Gene therapy, against the flu?
Published 5:00 am Tuesday, June 4, 2013
In 2009, a global collaboration of scientists, public health agencies and companies raced to make a vaccine against a pandemic influenza virus, but most of it wasn’t ready until the pandemic had peaked.
Now, researchers have come up with an alternative, faster strategy for when a pandemic influenza virus surfaces: Just squirt genes for the protective antibodies into people’s noses. The method — which borrows ideas from both gene therapy and vaccination, but is neither — protects mice against a wide range of flu viruses in a new study.
James Wilson, a leading gene therapy researcher at the University of Pennsylvania, credits the idea to a meeting with Bill Gates in April 2010. Wilson had studied whether a harmless gene therapy tool called adeno-associated virus (AAV) can serve as a gene delivery vehicle to treat inherited diseases like cystic fibrosis and hemophilia.

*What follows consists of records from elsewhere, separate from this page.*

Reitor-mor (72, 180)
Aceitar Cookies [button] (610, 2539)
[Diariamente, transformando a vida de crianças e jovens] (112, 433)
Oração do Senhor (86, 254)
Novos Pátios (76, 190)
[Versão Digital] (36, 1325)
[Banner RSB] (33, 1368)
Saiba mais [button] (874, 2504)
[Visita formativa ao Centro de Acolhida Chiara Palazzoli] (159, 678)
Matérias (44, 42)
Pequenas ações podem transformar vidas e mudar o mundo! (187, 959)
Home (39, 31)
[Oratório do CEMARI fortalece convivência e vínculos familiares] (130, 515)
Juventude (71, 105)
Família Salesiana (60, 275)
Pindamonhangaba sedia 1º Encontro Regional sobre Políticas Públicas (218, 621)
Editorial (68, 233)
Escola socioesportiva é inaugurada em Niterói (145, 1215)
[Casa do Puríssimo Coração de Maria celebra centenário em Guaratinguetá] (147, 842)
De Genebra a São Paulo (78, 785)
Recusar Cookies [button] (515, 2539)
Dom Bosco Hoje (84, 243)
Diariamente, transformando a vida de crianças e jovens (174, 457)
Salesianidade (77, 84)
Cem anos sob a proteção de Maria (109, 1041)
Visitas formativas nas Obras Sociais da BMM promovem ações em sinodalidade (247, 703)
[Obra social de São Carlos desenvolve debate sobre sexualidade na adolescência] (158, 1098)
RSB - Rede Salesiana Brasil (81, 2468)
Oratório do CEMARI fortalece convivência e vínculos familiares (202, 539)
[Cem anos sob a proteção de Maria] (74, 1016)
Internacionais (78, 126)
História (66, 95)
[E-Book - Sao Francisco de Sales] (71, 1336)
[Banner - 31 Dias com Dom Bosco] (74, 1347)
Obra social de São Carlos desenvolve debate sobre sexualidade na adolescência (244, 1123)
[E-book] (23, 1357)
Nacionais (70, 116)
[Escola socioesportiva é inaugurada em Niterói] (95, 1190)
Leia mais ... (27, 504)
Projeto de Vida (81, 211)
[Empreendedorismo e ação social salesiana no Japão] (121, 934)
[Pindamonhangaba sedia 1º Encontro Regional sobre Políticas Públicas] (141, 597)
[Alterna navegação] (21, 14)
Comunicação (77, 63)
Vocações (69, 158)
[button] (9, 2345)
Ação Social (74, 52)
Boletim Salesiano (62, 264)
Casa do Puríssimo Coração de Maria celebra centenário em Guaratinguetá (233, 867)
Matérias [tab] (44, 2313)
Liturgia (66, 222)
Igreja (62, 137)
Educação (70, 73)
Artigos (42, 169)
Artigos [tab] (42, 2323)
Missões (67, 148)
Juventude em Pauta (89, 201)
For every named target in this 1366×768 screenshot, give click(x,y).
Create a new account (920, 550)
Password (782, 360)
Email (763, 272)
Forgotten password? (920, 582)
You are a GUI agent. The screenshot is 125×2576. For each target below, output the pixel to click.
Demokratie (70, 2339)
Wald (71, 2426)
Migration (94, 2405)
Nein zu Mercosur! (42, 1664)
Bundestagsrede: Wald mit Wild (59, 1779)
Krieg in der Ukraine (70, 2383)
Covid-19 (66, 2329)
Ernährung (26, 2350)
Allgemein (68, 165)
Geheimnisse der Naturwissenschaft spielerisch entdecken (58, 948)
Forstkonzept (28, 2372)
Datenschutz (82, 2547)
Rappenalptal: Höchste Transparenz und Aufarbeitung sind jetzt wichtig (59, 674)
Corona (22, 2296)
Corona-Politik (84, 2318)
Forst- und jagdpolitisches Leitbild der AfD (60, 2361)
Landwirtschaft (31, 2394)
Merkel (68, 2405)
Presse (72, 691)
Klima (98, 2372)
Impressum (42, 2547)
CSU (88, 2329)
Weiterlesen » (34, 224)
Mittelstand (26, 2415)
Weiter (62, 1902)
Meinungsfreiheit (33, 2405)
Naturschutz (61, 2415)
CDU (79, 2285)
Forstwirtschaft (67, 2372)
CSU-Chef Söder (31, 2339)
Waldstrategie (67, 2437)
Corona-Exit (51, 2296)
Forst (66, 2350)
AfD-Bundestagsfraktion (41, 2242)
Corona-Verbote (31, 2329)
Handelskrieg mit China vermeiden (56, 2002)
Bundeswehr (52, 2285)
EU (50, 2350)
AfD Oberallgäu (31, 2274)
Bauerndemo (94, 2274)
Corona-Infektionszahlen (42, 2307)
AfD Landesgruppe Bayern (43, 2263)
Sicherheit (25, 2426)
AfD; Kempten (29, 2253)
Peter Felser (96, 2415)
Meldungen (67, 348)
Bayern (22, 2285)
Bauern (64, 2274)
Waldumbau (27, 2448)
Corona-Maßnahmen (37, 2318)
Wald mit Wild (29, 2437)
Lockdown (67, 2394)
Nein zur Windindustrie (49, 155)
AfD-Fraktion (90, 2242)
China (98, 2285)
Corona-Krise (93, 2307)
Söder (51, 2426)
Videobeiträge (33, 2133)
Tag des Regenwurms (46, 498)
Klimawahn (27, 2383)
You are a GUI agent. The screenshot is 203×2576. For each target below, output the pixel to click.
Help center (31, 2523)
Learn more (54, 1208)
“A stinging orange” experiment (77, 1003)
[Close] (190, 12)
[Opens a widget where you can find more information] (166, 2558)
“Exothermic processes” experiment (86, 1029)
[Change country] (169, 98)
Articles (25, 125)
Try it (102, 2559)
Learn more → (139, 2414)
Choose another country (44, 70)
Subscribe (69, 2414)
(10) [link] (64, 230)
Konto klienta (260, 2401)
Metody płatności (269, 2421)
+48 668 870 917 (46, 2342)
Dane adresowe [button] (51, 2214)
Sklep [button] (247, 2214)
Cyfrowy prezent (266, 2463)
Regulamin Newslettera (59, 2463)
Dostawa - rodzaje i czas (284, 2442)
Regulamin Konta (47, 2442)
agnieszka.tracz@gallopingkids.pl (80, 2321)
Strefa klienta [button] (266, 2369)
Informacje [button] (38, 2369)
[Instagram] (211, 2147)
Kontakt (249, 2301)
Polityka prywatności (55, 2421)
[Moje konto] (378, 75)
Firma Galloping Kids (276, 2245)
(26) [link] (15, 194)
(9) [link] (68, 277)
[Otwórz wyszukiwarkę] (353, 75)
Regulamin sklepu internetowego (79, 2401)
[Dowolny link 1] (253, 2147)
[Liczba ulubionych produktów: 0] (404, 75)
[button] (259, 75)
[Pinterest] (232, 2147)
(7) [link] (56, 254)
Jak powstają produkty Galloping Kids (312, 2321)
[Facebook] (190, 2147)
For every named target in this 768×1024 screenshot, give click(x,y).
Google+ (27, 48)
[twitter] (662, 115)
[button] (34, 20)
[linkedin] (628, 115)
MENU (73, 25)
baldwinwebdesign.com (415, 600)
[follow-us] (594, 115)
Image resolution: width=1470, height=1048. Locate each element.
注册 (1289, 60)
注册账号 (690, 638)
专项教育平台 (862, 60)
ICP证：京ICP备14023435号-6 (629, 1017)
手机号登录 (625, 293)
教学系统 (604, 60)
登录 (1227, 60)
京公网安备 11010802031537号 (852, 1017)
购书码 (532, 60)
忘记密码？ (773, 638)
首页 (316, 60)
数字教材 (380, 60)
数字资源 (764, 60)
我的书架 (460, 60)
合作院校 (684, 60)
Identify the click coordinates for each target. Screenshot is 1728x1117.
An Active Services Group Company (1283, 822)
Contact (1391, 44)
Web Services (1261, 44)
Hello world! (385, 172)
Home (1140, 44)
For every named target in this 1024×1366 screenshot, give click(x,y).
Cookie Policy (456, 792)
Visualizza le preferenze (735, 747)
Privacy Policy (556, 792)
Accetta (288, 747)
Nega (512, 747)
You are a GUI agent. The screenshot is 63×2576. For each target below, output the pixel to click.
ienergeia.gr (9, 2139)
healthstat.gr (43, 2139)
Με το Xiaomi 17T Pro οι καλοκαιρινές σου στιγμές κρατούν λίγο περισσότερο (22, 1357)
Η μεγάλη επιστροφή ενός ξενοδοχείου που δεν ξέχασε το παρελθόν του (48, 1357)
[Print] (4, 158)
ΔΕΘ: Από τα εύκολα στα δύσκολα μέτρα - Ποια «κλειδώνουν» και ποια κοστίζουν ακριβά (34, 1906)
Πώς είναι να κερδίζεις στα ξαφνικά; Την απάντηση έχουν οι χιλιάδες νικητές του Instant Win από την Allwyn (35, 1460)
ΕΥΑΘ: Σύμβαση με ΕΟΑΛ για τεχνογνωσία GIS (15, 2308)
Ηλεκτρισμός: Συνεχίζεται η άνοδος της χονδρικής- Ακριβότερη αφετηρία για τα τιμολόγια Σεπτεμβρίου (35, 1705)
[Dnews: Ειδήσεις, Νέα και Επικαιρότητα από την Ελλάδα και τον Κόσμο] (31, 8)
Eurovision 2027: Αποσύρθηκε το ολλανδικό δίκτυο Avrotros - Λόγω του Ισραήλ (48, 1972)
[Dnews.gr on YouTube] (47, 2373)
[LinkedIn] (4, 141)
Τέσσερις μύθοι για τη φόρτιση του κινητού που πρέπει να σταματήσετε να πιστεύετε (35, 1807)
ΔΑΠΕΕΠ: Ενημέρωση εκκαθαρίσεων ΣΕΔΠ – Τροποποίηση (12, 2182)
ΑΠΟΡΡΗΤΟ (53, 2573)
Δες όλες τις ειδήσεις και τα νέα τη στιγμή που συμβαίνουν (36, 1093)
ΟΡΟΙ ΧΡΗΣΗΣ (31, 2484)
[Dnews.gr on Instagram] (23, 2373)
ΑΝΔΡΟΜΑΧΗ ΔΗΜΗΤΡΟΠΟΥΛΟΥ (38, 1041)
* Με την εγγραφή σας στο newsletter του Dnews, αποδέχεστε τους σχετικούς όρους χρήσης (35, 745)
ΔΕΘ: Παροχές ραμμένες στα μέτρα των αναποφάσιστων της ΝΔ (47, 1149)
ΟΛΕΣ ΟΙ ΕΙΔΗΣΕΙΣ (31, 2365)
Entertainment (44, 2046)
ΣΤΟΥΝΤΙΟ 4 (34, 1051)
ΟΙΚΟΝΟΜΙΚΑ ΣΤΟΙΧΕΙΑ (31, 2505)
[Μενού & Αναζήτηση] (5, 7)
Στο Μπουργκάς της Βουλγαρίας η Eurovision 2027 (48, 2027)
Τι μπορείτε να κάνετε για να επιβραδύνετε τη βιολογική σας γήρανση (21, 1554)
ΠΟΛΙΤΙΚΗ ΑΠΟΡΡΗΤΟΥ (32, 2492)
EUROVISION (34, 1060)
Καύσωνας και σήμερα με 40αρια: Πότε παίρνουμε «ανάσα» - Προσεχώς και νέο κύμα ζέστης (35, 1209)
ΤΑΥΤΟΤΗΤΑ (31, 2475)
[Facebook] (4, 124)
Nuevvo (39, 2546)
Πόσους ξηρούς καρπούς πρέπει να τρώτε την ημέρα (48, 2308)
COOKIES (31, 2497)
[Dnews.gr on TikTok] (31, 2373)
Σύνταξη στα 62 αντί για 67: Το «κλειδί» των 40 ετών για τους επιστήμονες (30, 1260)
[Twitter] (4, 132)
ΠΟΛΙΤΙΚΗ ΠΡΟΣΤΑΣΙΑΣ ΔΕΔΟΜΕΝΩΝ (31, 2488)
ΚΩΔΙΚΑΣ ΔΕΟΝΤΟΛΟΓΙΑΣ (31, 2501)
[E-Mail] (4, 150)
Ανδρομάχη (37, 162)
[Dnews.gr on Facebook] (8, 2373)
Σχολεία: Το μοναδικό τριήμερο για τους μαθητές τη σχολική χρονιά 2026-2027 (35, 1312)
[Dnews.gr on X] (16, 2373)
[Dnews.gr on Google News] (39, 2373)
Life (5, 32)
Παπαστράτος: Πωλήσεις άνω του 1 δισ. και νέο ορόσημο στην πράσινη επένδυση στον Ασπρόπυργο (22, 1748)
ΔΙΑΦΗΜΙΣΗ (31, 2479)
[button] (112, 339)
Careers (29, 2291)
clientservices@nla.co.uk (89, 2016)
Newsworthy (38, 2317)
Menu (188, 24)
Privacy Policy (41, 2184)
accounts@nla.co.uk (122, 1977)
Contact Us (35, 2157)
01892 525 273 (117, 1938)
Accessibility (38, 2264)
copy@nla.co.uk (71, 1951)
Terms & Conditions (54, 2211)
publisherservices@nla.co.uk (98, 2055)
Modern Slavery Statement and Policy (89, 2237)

Building off of animal studies done by AIDS researchers, he wondered whether a specially engineered AAV could deliver the genes encoding influenza antibodies to the cells that line people’s airways. If it worked, these so-called epithelial cells would produce influenza antibodies right at the site where the virus attempts to establish an infection.
Unfortunately, AAV had petered out in about three months in a monkey experiment in Wilson’s study. Wilson says that three months of protection is “not optimal” during an influenza pandemic.
Wilson sees his work as a stopgap measure until researchers figure out how to make a vaccine that triggers broadly neutralizing antibodies. But as of now, despite intense efforts, researchers have been unable to design a vaccine that triggers the production of these powerful molecules. “We still have a ways to go,” he says, “and until that happens, we’ll just keep plugging away at this.”